Summary
This RFC proposes an alternative path in the compiler which can remove several core structures from the output of the AOT compiler, such as TVMValue and DLTensor. By doing this we remove any overheads introduced by DLTensor as well as any dependency on DLPack in the output code as well as enabling TVM to run without a runtime in embedded environments.

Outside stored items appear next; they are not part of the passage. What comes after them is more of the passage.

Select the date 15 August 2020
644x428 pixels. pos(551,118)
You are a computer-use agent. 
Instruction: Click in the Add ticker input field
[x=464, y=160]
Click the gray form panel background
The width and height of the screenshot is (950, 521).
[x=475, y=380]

- Optional removal of DLTensor
- Optional removal of TVMValue
- Optional unpacking of function calls
Motivation
There are two main motivations here, user experience and the structures which are unused in the eventual output.
User Experience
In many existing embedded applications, integrating third party code is not a straight forward process as the system is often designed with several hard constraints. By reducing the amount of files we need to transfer and ensuring the most transparent set of interfaces we can minimise the overhead of integrating uTVM into an existing application. This means that by reducing the overall dependencies, such as removing the need for DLPack, we can reduce the amount of foreign code required. By further reducing the amount of overhead we may be able to reduce the integration to a bare minimum where features of the C runtime are not strictly required.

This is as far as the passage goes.